Canada is both problem and solution. It’s an ongoing exercise in creativity and problem solving. Sometimes it works out well; sometimes not.
And it’s really, really big!
Its lessons are big too. When it comes to solving problems and being creative, it provides the biggest lesson of all: just when you think you know something, you don’t.
You have to think differently. You have to learn more. You have to toss your way of seeing aside and see in new ways – often, the ways of others.
We are tourists
In any country but our own we are tourists. This has nothing to do with citizenship papers or other formal aspects of citizenry. It is simply that the only country we know with any depth or intimacy is our own. To know a place, you have to live in the place. This means things like buying groceries, paying rent, getting a loan and so on. You have to spend time doing the banal everyday things that keep a life moving along.
The thing is, in our own country we think we know it with depth. We think we have an intimate knowledge of it. But we don’t. We can only know parts of it and even then we fall far short of complete knowledge. This is because our countries are so many countries.
And that’s why I refer to my country as “the Canadas.” It’s plural. There are as many Canadas as there are people.
In a sense, we are tourists even in our own countries.
The way a programmer in Nova Scotia experiences Canada is not the same as a nurse in Edmonton. A realtor in Fort St. John in north eastern British Columbia does not have the same Canada as the store owner in Montreal, Quebec.

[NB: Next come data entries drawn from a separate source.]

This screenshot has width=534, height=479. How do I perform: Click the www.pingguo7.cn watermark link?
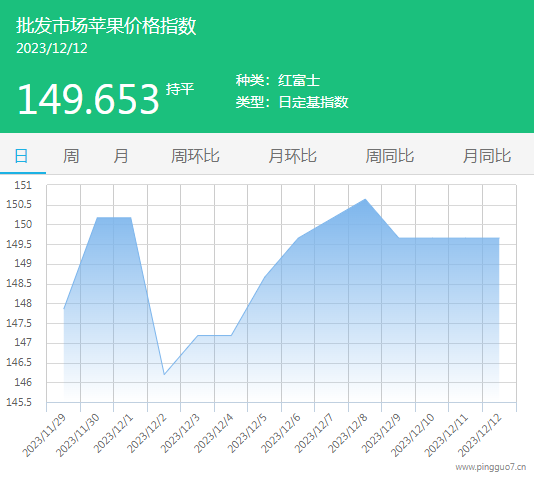491,467
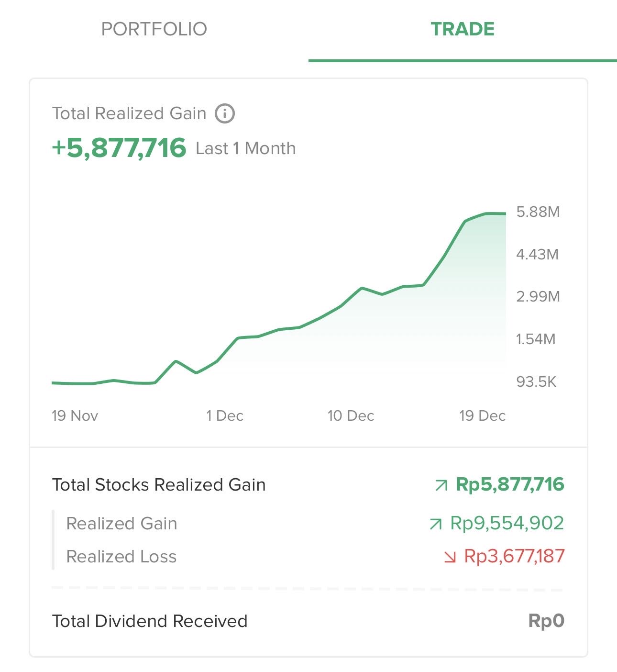Screen dimensions: 617x672
Task: Click the up arrow beside Rp5,877,716
Action: (441, 486)
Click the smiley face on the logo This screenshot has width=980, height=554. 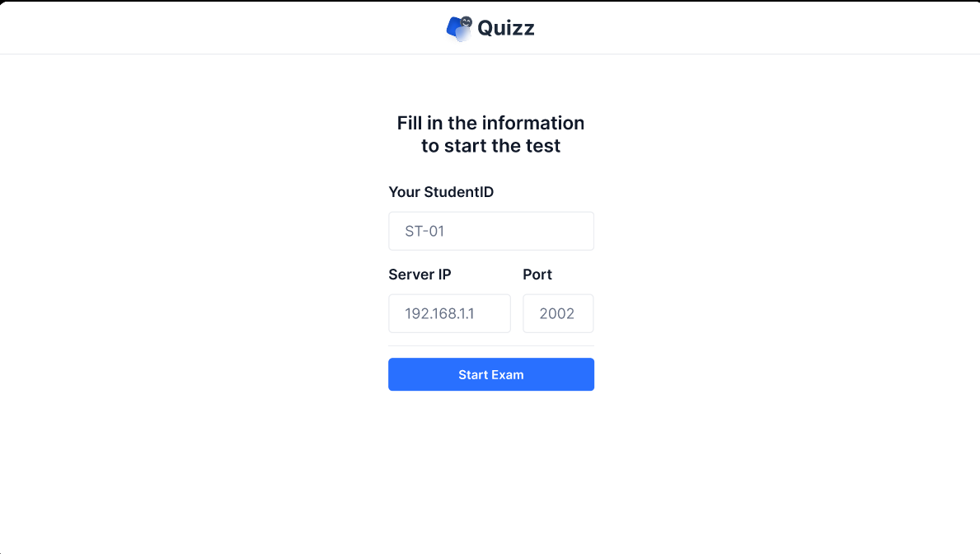coord(467,21)
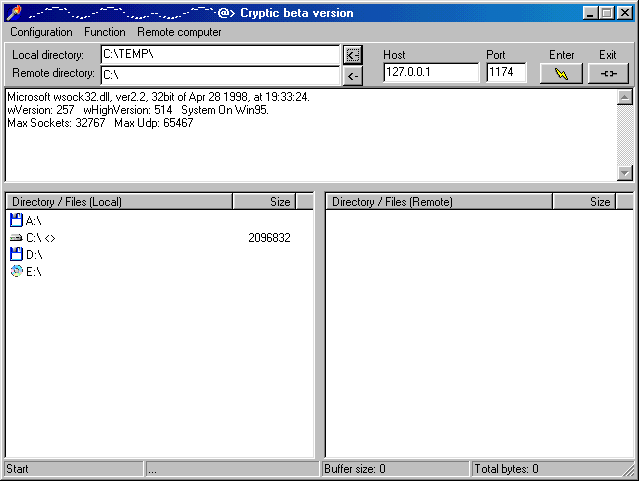Click the Directory / Files (Local) column header
This screenshot has width=639, height=481.
coord(118,202)
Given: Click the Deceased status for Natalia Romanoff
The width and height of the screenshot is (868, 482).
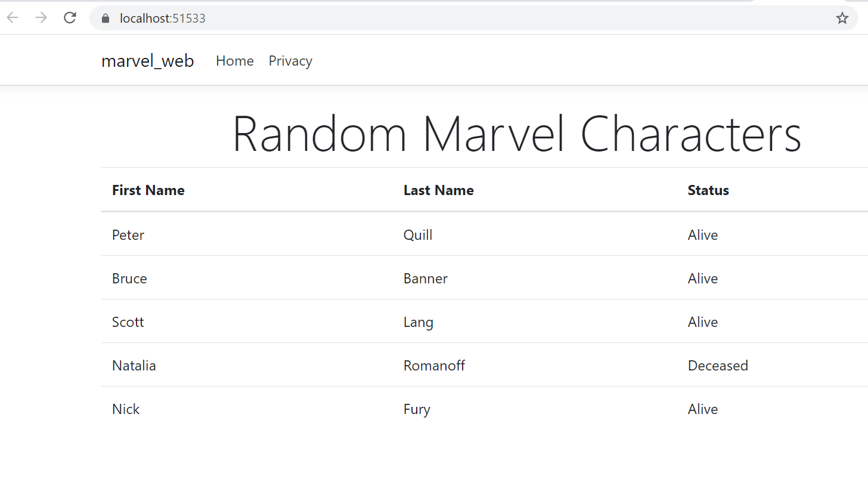Looking at the screenshot, I should click(718, 365).
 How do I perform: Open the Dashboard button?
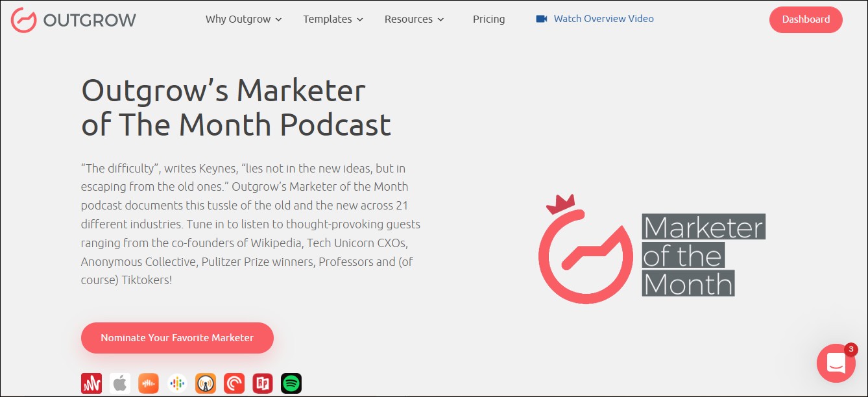(x=805, y=19)
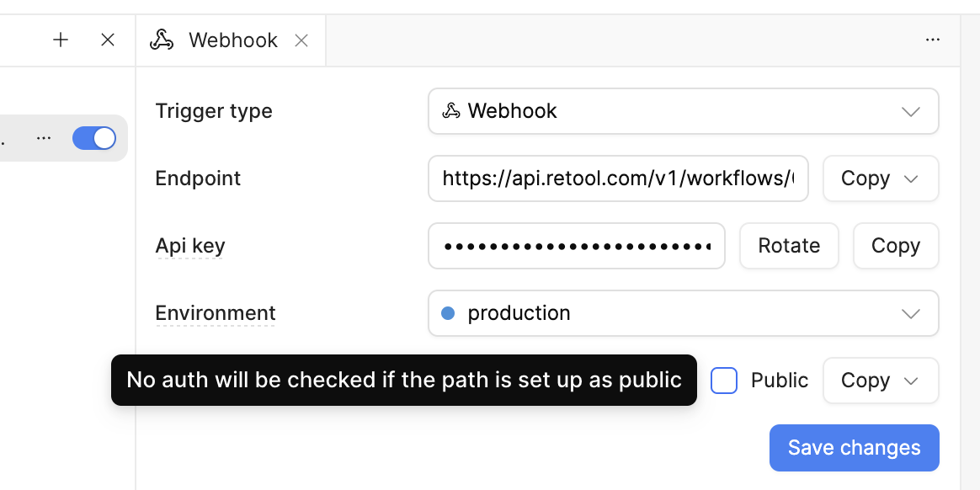Click the webhook icon in tab header

click(162, 40)
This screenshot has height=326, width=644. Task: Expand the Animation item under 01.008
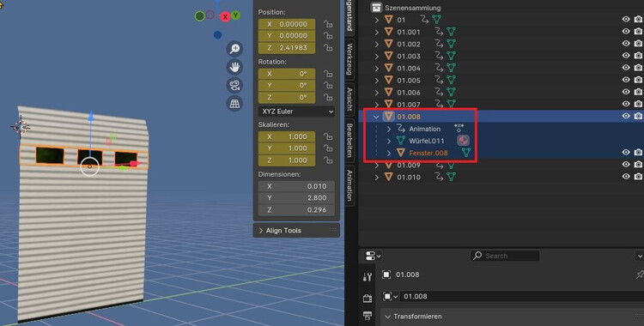tap(389, 129)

A Muslim entrepreneur in Vancouver has one Canada; an Inuit politician in Nunavut has another.
And they are not the same from day to day.
Sometimes I see a Canadian’s online profile with a map showing all the places they’ve been to in the world. There might be three, maybe four balloons in Canada, and oodles in Europe, South America, southeast Asia and so on. We catalogue where we have been elsewhere.
Maybe Canadians don’t travel as much in Canada because we know we can never see everything: it’s too damn big!
If Canada was a shirt, it would be extra extra extra large.
I think we feel that living where we do, wherever that is in Canada, we know Canada. It’s just not so.
Problem and solution
Canada is an ongoing project in creativity because it involves so many contradictions and opposites from landscape to weather to people. Southern Alberta, down in the area of Fort MacLeod, is the opposite of southern New Brunswick. It is almost the difference between a desert and a rain forest.
That’s just landscape. People? Oh my!
This is really where the ongoing problem solving exercise happens. We want the collective unity of “Canadians” while at the same time wanting everyone to retain their differences. Sometimes we refer to it as a “cultural mosaic.”
But of course, that means accommodation and that begins with an understanding of how plural we are.
I know many people don’t care about hockey, but stay with me a moment. It’s a good example of Canadians and problem solving and finding solutions – as well as what those solutions mean.
Since time began, the CBC (Canadian Broadcasting Corporation ) has been broadcasting hockey games in Canada. The CBC is a publicly owned company supported by Canadian tax dollars. It has a very specific mandate which, put simply, is this: your content will be Canada.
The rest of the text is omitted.